The EU lacks a credible migration policy. Mrs Merkel hijacked the EU/Turkey summit in a desperate attempt to find an answer to her immediate political problem, the arrival of too many migrants in the EU wishing to move to Germany. She is under pressure to show progress in reducing numbers, with three state elections coming up where this is now a big issue. Her idea that the EU should return all migrants to Turkey who come from there without proper papers, is to be balanced by the EU agreeing to take an equal number of Syrians from within Turkey itself to balance the Syrians it has returned to Turkey.
It would be difficult to come up with a more difficult or undesirable policy than this one. How are the authorities going to get the Syrian arrivals in Greece to comply with the wish to send them back to Turkey? Are they going to use force if the migrants refuse to comply? Is it legal to refuse to consider their asylum applications, if they do decide to claim asylum on arrival? What can be done if migrants from other places arrive in Greece from Turkey, only to claim they are Syrian and to say they have lost their papers? Could it be a perverse incentive to some in Turkey to increases the numbers of Syrians who do turn up in Greece, as that will increase the number of Syrians the EU has to take from Turkey through the approved means?

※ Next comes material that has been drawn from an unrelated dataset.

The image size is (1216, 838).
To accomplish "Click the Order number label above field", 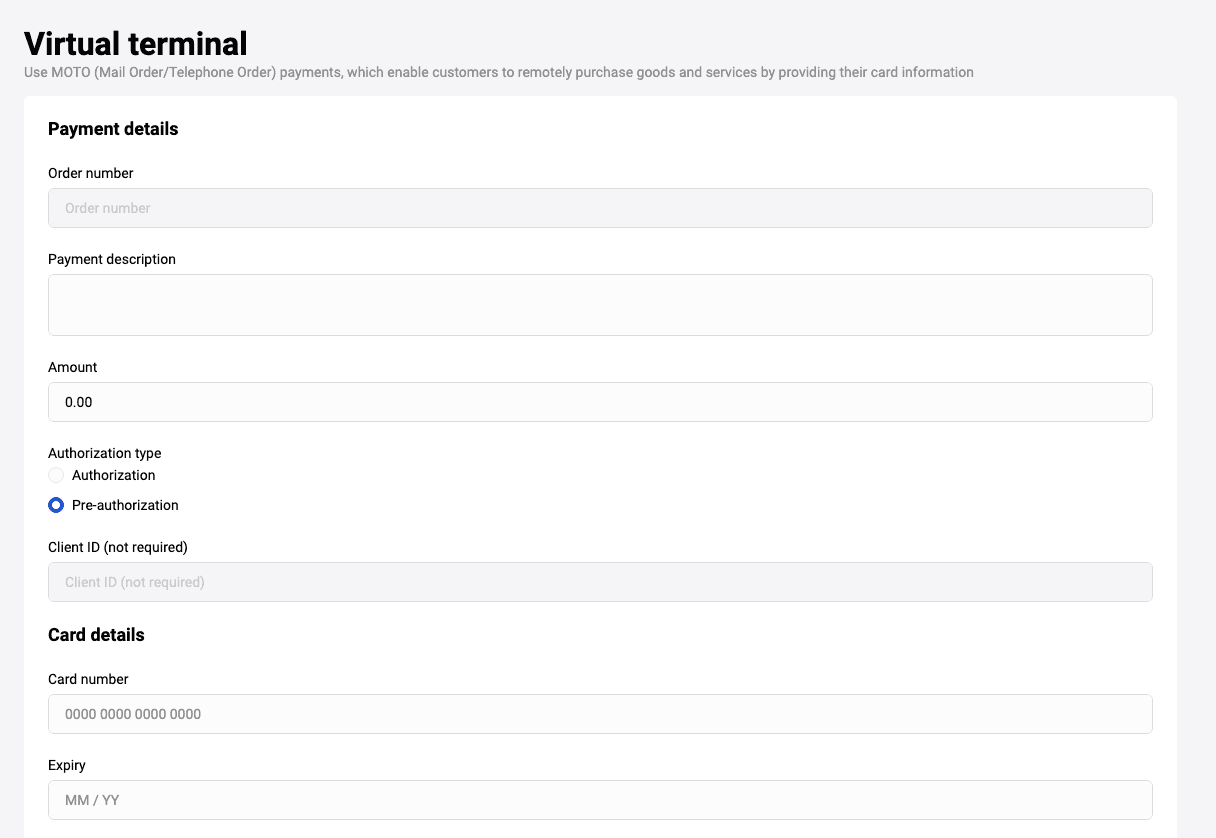I will 91,173.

Ironically at a time when most European politicians are united in condemning Mr Trump for his wish to build a wall across the south of the USA to keep Mexican migrants out, some EU countries are busy building their own walls or barbed wire fences to close their frontiers. They clearly have flexible morals when it comes to the morality of border controls. It is also an irony that those same fences and barriers which polite opinion rejects are serving to reduce some of the immediate pressures on Germany herself, as borders to the south on routes to Germany are progressively closed by smaller states fed up with the migrant routes through their territories.

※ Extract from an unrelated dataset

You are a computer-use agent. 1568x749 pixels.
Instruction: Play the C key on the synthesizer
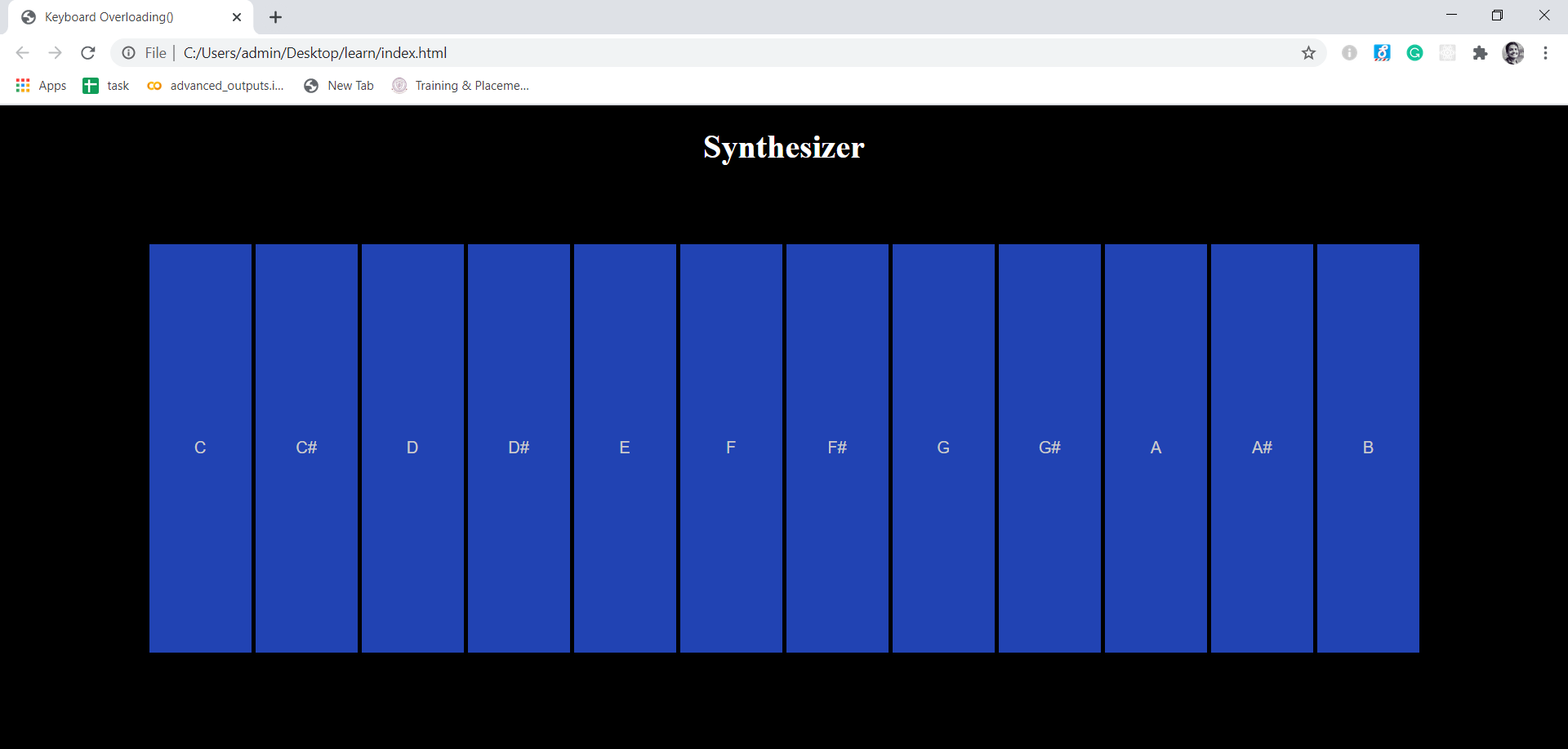coord(200,447)
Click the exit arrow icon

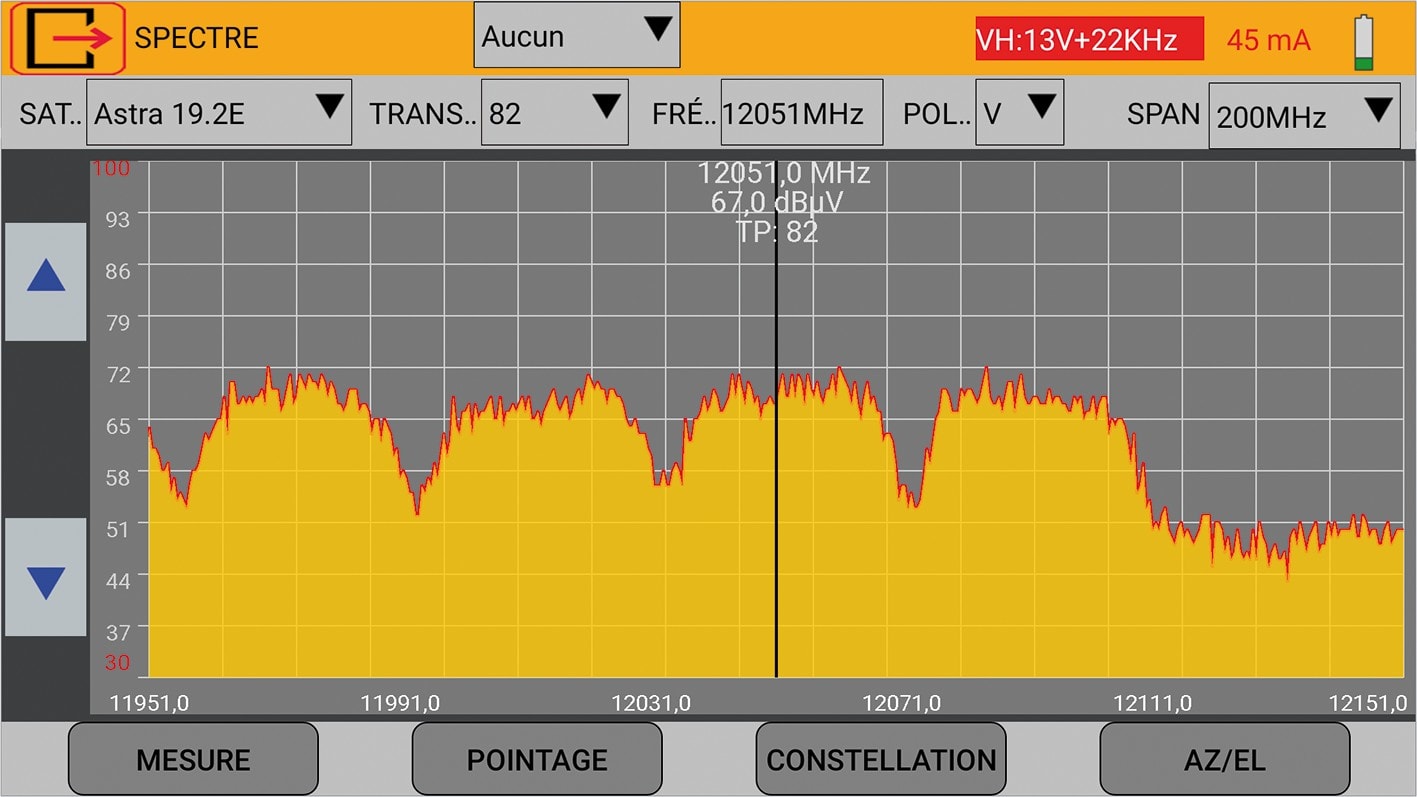(x=67, y=39)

Meanwhile we are debating can the UK have her own borders policy, freed from EU membership. The UK government wishes to argue in two contradictory ways. It claims we are out of Schengen so we are not troubled in the way full EU members are. It also wishes to argue that out of the EU we would still need to take large numbers of EU migrants.So in the EU they say we are fine, but out of it we would still have to accept large numbers of migrants which suddenly in their view become more of a problem.

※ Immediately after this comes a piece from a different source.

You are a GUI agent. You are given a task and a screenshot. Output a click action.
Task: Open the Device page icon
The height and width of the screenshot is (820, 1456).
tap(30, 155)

The truth is very simple. Out of the EU the UK can decide what controls to place on inward migration. It can police its own borders, thanks to the island location. The government has sought to argue that out of the EU the French will renounce their agreement with us over the Calais border. This is most unlikely. This is a bilateral treaty, not an EU matter. France wanted it for good reasons, which will still be true if we leave. France does not want an open border in the north with a green light to all migrants, as that would make France a big migration corridor with all the policing and social issues that raises. Were France to do the unlikely thing of rejecting a treaty that is in their interests, the UK could place restrictions on ferry and cross Channel train companies, as we do with airlines, so they do not to accept any passanger without the appropriate papers.